Los maltratadores no están locos

Los maltratadores no están locos

17 de septiembre del 2018

¿Será que en Colombia se sigue creyendo y sobre todo poniendo en práctica aquella expresión de antaño en la que se justificaban los golpes con: “porque te quiero te aporrio”? La verdad, nada más distante de la lucha que venimos dando como país desde hace varios años, acompañados por la comunidad internacional que promueve los derechos de las niñas, adolescentes y mujeres a través de unos compromisos claros en tratados y convenios en los que hemos aceptado participar y trabajar para erradicar las violencias de género.

Así mismo es importante reconocer la incidencia que la sociedad civil, me refiero a las organizaciones de mujeres a quienes se les viene escuchando y teniendo en cuenta para construir una sociedad más equitativa, menos maltratante, que aprenda a no humillar y sobre todo a garantizar ese derecho que tienen las mujeres de todas las edades a una vida libre de violencias como lo dice la política pública nacional de equidad de género en uno de sus ejes.

Voy a hacer mención de dos casos que nos indignan y que aún no entendemos de los últimos días, pero quiero hacer un paréntesis, eso no quiere decir que sean los únicos, mientras usted lee esta columna, le aseguro que muchas niñas, jovencitas, mujeres adultas y mujeres con discapacidad están recibiendo innumerables maltratos. Es nuestra triste realidad y lo más cruel de todo es que hay todavía quienes a estas alturas de la vida justifican o naturalizan este tipo de violencias buscando excusas para darle la razón al maltratador y lo más doloroso, decir que la víctima se los buscó.

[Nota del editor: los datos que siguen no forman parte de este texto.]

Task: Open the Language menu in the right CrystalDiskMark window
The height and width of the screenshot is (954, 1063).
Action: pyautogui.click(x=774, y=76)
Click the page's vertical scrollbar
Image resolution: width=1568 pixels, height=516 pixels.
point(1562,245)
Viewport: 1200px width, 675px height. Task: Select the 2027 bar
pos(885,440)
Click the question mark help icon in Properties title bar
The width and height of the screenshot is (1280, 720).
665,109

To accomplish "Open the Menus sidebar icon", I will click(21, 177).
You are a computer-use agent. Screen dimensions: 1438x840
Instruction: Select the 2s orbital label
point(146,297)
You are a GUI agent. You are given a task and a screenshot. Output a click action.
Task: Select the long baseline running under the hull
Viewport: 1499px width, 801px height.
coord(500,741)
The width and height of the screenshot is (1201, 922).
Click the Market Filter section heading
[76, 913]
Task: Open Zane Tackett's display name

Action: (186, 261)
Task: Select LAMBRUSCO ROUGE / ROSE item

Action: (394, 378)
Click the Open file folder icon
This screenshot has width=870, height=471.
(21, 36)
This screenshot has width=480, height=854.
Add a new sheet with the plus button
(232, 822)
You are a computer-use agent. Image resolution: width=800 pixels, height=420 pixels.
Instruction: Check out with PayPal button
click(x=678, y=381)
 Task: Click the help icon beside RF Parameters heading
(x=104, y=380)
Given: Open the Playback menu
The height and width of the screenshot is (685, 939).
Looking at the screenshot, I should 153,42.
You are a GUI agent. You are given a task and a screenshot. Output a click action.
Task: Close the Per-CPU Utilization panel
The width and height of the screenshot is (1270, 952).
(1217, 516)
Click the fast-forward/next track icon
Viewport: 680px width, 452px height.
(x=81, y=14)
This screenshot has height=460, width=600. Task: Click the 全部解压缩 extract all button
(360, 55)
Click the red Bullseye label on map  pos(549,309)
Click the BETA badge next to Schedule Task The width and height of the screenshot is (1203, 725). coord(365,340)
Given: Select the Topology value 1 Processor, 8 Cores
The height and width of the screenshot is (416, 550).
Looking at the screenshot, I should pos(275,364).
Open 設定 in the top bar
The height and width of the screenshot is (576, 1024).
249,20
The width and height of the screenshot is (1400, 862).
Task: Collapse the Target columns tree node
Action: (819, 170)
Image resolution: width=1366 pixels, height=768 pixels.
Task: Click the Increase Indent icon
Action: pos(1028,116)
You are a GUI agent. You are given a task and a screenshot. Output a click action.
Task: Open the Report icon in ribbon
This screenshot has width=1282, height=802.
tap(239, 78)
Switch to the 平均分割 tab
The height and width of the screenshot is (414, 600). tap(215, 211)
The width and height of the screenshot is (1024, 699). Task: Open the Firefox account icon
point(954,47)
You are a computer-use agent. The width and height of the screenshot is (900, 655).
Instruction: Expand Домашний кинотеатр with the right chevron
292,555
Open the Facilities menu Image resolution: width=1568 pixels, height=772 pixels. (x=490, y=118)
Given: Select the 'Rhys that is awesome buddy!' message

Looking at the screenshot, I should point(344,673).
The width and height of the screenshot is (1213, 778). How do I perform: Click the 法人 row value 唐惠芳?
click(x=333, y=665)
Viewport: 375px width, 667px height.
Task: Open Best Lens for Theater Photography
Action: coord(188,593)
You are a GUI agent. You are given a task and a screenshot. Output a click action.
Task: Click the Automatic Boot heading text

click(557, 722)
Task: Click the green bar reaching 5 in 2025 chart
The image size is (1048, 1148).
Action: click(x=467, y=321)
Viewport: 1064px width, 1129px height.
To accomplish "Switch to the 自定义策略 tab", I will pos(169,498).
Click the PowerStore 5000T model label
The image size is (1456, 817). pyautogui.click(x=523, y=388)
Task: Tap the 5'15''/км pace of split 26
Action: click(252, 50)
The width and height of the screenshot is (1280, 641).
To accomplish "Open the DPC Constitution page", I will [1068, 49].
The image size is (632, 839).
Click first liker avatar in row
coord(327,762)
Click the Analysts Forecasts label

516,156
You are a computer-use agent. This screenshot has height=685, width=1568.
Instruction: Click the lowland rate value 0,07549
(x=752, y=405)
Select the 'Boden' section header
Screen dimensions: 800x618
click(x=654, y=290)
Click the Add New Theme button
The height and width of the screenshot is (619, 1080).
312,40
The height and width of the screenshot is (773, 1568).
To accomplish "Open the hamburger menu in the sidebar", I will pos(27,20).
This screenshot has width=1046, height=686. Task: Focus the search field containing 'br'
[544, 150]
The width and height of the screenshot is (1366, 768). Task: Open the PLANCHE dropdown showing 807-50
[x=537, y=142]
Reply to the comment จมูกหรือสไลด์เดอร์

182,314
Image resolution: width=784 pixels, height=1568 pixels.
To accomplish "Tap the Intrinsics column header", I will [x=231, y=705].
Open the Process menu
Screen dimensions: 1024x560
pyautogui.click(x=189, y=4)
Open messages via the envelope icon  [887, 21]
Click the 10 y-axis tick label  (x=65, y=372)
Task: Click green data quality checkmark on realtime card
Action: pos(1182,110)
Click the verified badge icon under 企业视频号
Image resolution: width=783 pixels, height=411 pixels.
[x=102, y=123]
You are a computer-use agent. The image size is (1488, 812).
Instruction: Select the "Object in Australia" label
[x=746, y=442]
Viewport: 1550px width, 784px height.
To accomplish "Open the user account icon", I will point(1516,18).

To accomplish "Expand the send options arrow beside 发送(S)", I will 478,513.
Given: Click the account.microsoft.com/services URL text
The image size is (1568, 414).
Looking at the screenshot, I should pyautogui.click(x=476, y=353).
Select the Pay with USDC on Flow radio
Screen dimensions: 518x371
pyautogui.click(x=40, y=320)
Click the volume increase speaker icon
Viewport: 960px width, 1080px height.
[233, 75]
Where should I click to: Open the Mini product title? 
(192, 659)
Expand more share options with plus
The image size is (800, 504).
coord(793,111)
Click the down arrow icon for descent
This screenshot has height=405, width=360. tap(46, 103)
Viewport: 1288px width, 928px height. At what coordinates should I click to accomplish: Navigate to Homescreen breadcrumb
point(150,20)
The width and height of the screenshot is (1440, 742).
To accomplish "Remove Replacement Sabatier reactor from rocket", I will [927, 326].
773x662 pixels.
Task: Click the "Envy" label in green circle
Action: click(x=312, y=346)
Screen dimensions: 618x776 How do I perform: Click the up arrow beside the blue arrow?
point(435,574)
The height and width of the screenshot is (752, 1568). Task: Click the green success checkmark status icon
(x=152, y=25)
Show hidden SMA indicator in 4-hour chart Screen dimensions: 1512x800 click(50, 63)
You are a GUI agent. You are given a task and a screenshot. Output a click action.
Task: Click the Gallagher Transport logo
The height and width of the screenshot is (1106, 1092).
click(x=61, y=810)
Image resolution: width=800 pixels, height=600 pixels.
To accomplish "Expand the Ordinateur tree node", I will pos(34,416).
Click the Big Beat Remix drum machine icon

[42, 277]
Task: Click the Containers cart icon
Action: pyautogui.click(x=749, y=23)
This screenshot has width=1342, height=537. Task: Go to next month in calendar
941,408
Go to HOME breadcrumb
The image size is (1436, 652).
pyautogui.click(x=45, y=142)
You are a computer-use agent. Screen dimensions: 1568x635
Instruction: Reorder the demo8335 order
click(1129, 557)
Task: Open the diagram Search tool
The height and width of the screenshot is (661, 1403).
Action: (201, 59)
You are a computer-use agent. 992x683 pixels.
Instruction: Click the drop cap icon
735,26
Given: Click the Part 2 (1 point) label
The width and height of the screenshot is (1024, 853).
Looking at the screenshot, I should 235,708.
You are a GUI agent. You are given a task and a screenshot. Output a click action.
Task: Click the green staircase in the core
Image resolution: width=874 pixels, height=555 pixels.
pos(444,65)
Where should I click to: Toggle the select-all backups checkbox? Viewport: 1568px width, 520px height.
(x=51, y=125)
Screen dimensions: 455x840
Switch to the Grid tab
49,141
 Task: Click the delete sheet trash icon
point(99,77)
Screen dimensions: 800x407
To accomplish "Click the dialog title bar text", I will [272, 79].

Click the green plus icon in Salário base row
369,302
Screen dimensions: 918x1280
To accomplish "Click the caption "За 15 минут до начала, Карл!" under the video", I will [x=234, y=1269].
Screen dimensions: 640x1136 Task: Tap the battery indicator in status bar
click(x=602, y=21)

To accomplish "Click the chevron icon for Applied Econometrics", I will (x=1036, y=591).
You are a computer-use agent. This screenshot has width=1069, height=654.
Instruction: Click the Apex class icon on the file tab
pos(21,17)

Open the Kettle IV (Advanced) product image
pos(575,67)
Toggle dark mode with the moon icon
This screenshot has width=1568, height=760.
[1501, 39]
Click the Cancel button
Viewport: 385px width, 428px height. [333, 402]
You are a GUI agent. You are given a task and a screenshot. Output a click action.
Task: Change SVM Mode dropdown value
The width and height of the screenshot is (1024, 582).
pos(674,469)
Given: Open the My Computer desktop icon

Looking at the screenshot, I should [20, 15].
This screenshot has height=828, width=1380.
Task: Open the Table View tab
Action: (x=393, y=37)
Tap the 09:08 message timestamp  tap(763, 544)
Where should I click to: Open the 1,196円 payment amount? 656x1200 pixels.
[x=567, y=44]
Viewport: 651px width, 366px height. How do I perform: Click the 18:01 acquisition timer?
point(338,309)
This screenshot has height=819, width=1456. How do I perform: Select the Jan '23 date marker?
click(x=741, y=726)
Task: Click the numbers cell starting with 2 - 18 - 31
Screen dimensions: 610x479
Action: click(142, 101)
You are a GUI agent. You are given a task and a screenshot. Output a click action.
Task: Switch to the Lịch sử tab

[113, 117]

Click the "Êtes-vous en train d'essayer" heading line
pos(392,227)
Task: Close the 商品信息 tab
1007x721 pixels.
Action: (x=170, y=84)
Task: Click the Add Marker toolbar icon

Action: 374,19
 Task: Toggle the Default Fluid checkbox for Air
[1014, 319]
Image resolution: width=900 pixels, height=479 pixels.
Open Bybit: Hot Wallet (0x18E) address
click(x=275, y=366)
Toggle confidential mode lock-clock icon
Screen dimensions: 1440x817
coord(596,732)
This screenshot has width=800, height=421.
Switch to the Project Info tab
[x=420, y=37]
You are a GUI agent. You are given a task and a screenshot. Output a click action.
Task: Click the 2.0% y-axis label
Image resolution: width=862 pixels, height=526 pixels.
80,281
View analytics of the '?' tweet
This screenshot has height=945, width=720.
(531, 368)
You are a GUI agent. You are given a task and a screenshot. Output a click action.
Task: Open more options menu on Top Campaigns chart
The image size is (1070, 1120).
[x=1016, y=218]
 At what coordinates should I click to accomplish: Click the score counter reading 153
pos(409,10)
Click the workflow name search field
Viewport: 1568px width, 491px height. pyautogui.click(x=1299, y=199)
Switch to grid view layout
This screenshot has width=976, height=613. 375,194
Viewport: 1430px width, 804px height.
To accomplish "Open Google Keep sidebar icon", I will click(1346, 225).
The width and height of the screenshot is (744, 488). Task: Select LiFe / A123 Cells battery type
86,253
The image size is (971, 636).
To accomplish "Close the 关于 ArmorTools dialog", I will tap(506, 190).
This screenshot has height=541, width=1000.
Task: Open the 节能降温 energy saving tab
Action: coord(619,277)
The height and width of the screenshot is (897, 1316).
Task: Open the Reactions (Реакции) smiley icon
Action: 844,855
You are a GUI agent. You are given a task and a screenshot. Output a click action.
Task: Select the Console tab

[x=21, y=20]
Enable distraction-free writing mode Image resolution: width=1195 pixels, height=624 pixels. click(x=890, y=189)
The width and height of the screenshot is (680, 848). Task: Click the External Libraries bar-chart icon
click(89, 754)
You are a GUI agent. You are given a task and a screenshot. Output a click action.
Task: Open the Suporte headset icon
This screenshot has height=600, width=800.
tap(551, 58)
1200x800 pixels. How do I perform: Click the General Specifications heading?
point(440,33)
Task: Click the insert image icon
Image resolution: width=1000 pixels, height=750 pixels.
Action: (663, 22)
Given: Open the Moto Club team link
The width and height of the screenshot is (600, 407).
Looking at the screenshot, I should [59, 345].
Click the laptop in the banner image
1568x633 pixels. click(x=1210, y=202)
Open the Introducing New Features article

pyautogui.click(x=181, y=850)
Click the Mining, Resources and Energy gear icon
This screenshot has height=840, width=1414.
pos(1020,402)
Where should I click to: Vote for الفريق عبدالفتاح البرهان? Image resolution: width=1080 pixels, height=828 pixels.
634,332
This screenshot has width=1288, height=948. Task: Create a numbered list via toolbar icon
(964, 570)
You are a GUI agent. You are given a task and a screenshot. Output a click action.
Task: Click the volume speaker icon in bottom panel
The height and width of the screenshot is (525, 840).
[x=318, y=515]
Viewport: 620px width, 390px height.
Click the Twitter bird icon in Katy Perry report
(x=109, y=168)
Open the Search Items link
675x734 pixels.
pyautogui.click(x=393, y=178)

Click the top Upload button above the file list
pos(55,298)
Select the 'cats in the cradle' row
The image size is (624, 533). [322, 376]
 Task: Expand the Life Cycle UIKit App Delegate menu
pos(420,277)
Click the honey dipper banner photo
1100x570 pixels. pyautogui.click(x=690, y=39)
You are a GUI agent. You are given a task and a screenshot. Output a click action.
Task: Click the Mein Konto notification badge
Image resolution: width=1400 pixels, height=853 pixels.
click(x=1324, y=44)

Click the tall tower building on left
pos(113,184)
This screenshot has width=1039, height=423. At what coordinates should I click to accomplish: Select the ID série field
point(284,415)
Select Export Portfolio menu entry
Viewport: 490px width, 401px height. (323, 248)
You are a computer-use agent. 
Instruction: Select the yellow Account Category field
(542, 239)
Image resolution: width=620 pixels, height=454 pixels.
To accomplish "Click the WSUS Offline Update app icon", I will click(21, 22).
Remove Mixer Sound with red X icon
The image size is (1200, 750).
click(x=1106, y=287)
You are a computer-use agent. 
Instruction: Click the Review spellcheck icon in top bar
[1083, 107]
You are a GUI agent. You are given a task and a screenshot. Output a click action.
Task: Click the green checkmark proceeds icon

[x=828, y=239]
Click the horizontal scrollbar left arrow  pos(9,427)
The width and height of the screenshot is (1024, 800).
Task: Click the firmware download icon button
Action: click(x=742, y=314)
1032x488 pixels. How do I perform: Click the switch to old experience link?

El primer caso es el de la bebé que sale de su Jardín Infantil en el Valle del Cauca con una fractura en el fémur y así es entregada a su familia sin recibir explicación alguna y mucho menos con la alerta para llevarla a un hospital. La niña deberá pasar un buen tiempo con parte de su pequeño cuerpo enyesado debido al descuido e irresponsabilidad y hasta negligencia de quienes debieron esmerarse en su cuidado.  

Y el otro caso es el de la pareja de actores que luego de una discusión en su apartamento de México, cuyo detonante al parecer es que él le quita el celular para revisar los mensajes terminó en tremenda golpiza para la actriz Eileen Moreno por parte de su pareja. Después de eso han pasado muchas cosas, de las cuales todos hemos sido testigos a través de redes y medios de comunicación.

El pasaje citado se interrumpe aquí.